5. Perawat memasukkan kedua lengannya ke bawah bahu dan pangkal paha.
6. Mengangkat dengan perlahan badan pasien, dan ditarik kearah perawat, kemudian dimiringkan
membelakangi perawat sampai dada menyentuh kasur, lengan di sisi yang tertindih diluruskan
sejajar dengan punggung.
7. Merapikan pasien.
8. Mencuci tangan
3. Posisi Fowler
Posisi fowler adalah posisi setengah duduk a.tau duduk, di mana bagian kepala tempat
tidur lebih tinggi atau dinaikan. Posisi ini dilakukan untuk mempertahankan kenyamanan dan
memfasilitasi fungsi pernapasan pasien.Bertujuan sebagai, mobilisasi, memberikan perasaan
nyaman pada pasien yang sesak napas, serta mencegah terjadinya dekubitus. Cara:
a. Dudukkan pasien
b. Berikan sandaran pada tempat tidur pasien atau atur tempat tidur, untuk posisi semifowler (3045 derajat) dan untuk fowler (90 derajat)

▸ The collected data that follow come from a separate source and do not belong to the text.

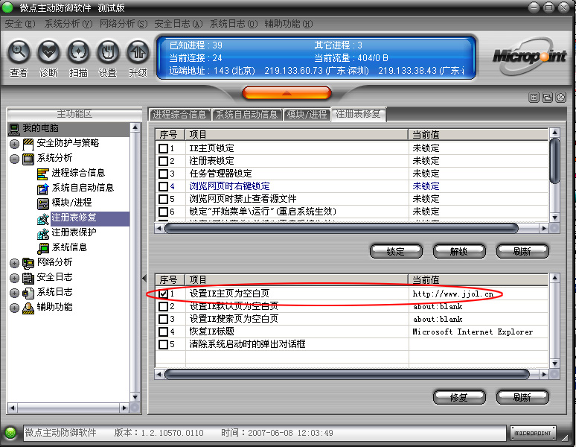Open the 诊断 diagnosis tool
Screen dimensions: 576x447
point(49,52)
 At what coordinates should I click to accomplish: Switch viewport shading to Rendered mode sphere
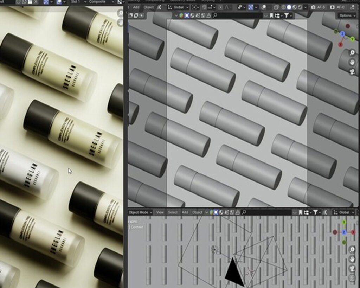point(299,7)
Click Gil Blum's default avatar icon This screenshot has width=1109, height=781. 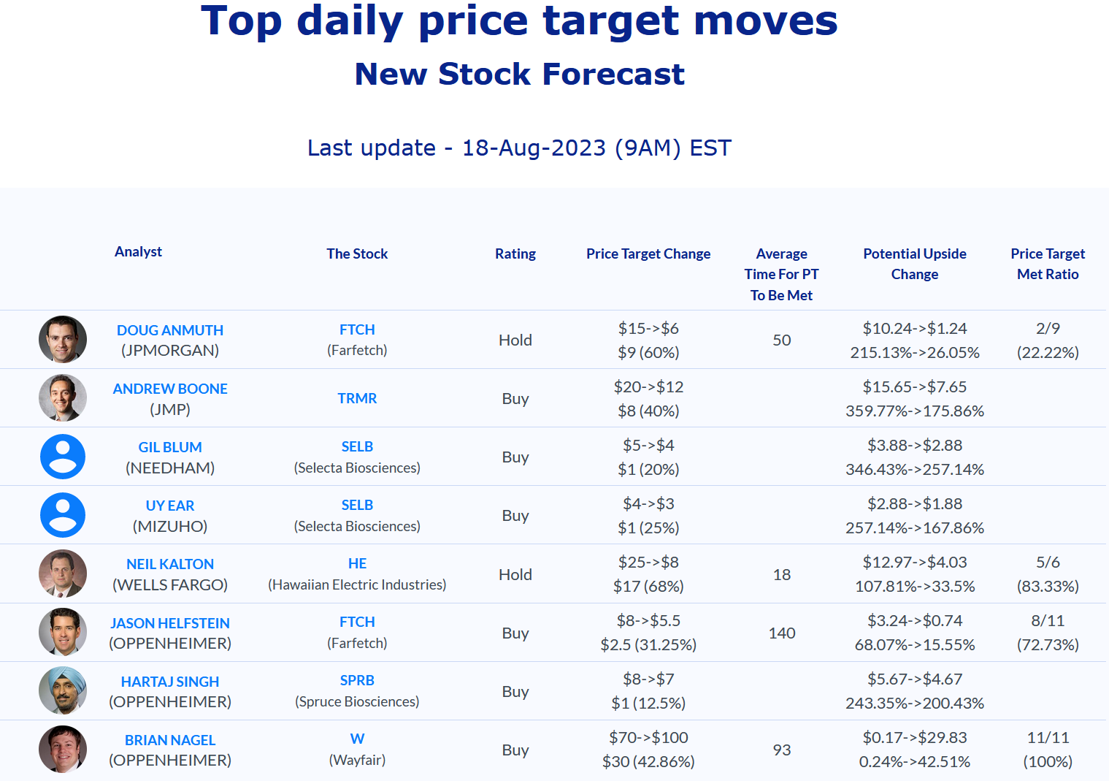coord(63,457)
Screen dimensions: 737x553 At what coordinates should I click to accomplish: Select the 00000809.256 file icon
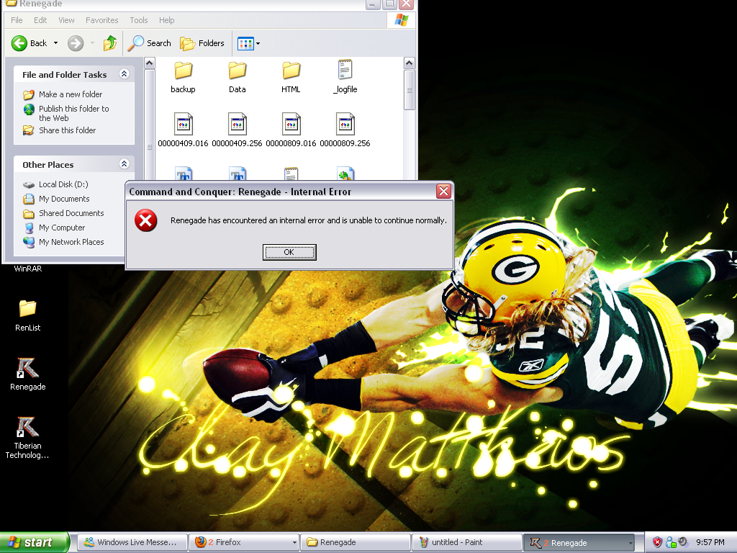(x=345, y=125)
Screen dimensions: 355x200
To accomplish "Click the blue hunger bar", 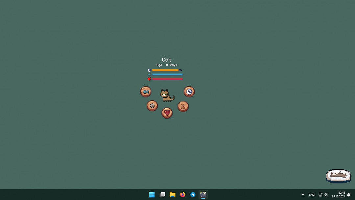I will (167, 74).
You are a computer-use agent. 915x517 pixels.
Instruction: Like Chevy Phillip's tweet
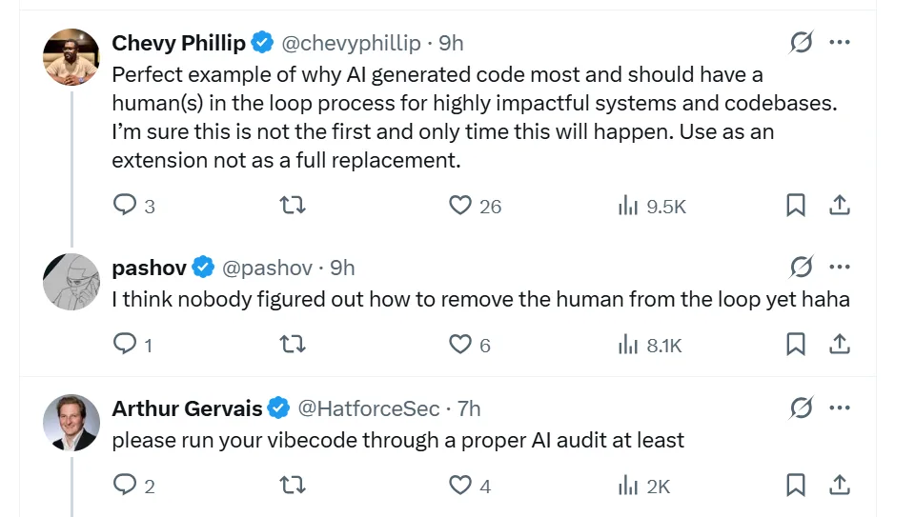[x=460, y=206]
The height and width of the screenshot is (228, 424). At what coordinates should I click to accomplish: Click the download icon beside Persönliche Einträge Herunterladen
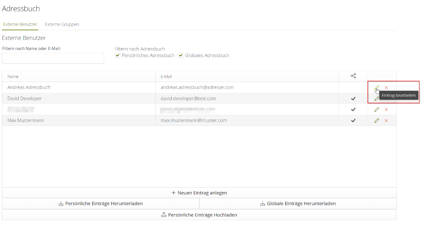coord(61,203)
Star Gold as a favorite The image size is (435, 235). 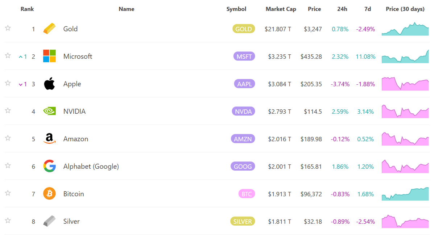tap(8, 28)

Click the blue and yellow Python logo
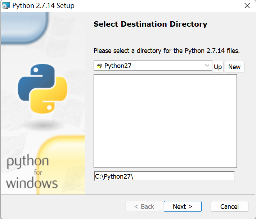[x=42, y=89]
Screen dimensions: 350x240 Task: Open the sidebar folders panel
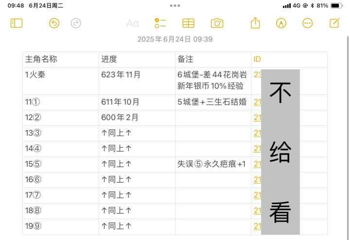(17, 23)
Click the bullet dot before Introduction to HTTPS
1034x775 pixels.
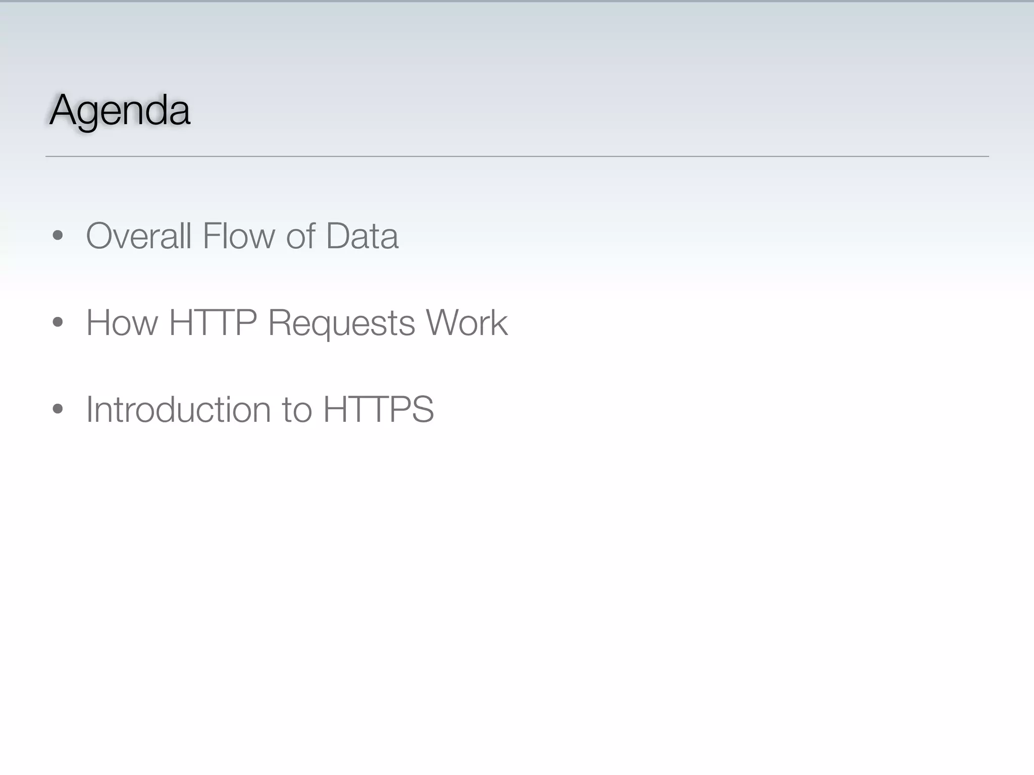click(x=58, y=409)
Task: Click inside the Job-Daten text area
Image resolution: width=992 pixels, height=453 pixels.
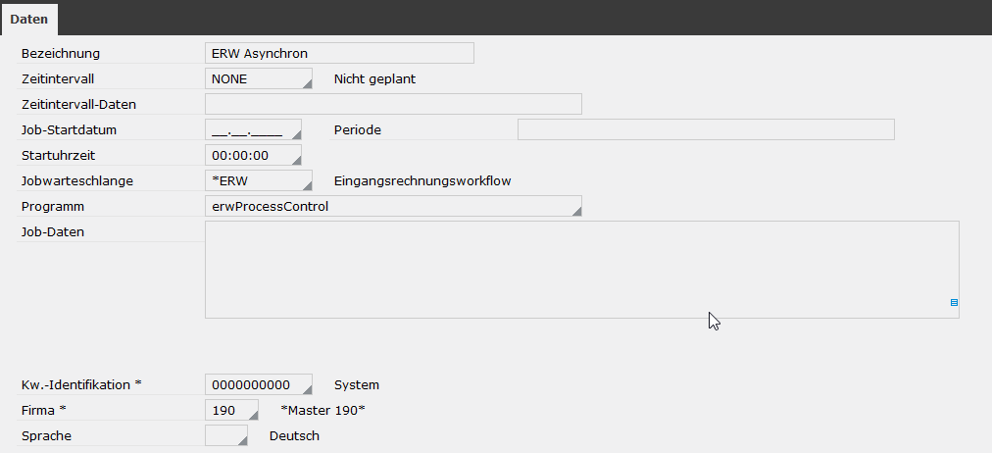Action: (x=582, y=270)
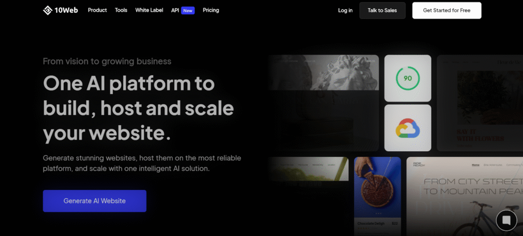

c. Anjurkan pasien untuk tetap berbaring setengah duduk
a. Setelah operasi, pada 6 jam pertama pasien paska operasi laparatomi harus tirah baring dulu.
Mobilisasi dini yang bisa dilakukan adalah menggerakkan lengan, tangan, menggerakkan ujung
jari kaki dan memutar pergelangan kaki, mengangkat tumit, menegangkan otot betis serta
menekuk dan menggeser kaki
b. Setelah 6-10 jam, pasien diharuskan untuk dapat miring kekiri dan kekanan mencegah
trombosis dan trombo emboli
c. Setelah 24 jam pasien dianjurkan untuk dapat mulai belajar untuk duduk
d. Setelah pasien dapat duduk, dianjurkan pasien belajar berjalan.